Compared with Figure 4, Figure 8 shows a different set 
of known exchanges. In particular, BTC-e (whose opera¬ 
tor was arrestes and which is now defunct) is the biggest 
known exchange responsible for the outflows of Locky and 
CryptoDefense; $3,223,015 of Locky’s outflows entered BTC- 
e’s cluster. If law enforcement agencies were able to obtain 
BTC-e’s internal transaction records (which presumably map 
Bitcoin wallet addresses to banking information), they could 
potentially trace 41.0% of Locky’s outflow values to real-world 
entities. A further difference is the use of Bitcoin mixers, 
which we did not detect in source clusters for the inflows. 
For example, $541,670 (6.8% of Cerber’s total outflows) was 
sent from Cerber’s cluster to BitMixer. 



VI. Impact on Infected Victims 

In the previous two sections, we use the blockchain to 
characterize the behaviors of victims who likely paid the ran¬ 
som.

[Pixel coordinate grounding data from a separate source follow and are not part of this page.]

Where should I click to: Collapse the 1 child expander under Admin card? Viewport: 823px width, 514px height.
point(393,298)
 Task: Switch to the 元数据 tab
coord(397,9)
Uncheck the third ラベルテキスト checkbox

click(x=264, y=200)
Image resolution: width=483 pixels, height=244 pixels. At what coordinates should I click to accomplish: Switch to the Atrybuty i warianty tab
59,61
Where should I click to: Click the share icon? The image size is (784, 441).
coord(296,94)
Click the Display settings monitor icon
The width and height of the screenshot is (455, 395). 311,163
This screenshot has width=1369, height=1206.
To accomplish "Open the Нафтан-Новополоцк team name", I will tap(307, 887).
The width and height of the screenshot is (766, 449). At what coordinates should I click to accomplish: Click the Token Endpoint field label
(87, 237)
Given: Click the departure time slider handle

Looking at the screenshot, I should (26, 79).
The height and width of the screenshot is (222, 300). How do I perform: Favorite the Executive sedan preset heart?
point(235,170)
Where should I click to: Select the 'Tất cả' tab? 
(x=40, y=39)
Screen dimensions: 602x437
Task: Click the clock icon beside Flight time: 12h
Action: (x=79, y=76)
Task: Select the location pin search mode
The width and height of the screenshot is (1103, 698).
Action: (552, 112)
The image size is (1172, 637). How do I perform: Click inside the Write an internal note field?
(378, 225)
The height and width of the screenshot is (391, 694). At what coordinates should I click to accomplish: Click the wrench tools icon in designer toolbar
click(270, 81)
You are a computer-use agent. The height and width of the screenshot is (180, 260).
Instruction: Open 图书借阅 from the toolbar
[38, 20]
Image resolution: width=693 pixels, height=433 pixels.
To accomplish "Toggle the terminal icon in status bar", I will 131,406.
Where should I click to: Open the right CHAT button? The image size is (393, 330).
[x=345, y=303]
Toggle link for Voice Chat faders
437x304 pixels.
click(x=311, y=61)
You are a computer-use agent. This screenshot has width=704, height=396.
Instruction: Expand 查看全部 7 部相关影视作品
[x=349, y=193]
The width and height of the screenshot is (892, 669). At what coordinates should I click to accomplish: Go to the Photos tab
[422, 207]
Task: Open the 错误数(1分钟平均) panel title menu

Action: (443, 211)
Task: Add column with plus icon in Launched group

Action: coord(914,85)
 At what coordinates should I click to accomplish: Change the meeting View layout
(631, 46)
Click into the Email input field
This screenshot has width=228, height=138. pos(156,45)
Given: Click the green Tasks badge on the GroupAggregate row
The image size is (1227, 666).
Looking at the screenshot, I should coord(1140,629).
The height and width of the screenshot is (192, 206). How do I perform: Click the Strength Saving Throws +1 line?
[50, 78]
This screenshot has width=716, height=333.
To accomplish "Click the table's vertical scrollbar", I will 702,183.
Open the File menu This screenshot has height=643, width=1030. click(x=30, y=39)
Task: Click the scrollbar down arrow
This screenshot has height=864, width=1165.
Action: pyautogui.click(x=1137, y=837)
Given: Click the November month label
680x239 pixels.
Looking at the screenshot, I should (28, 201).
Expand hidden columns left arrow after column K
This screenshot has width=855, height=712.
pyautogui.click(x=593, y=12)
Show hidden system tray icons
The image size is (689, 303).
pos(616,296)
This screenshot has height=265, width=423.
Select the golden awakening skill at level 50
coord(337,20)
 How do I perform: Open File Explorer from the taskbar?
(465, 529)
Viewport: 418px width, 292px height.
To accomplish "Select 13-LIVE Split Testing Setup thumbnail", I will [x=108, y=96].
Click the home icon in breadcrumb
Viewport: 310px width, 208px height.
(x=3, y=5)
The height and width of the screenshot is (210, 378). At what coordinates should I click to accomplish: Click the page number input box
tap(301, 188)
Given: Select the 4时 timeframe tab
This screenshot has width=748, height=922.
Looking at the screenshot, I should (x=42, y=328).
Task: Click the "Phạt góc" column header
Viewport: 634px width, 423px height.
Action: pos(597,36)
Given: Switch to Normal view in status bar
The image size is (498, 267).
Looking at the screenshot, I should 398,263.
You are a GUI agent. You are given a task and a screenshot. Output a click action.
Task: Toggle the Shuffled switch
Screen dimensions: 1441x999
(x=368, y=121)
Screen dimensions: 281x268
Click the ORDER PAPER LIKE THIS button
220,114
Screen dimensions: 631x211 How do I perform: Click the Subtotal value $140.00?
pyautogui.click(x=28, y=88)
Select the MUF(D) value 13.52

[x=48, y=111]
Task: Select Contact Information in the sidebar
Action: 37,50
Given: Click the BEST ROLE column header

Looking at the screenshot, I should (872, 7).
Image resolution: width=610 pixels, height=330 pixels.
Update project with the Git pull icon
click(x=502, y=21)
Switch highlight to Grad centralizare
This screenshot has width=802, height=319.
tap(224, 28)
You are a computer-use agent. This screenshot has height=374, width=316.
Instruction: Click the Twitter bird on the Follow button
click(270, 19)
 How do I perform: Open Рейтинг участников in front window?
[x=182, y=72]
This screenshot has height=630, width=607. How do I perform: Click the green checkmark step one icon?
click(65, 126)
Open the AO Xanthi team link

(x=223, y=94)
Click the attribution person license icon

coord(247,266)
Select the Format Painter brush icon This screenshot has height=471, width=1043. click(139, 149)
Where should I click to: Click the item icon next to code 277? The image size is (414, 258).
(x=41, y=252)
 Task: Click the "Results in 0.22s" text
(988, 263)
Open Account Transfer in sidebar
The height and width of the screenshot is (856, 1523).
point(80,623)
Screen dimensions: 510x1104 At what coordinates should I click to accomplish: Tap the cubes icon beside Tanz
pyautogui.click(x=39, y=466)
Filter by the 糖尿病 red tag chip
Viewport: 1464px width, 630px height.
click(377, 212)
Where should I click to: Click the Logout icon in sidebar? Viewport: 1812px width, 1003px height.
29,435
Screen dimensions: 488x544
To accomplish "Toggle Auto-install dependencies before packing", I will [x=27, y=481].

However, it is difficult to infer the behaviors of victims 
who did not pay, as the blockchain only records activities 
of payments. We propose and implement a sinkholing-based 
method to intercept the communication between an infected 
machine and the ransomware’s command-and-control (C2) 
server. Using Cerber as a case study, this section discusses how 
we use our method to gather statistics on victims infected with 
Cerber, along with the insights we draw from this data. We 
choose to focus on one ransomware family, Cerber, because of 
the manual effort required to reverse engineer how the malware 
communicates with the ransomware operators. 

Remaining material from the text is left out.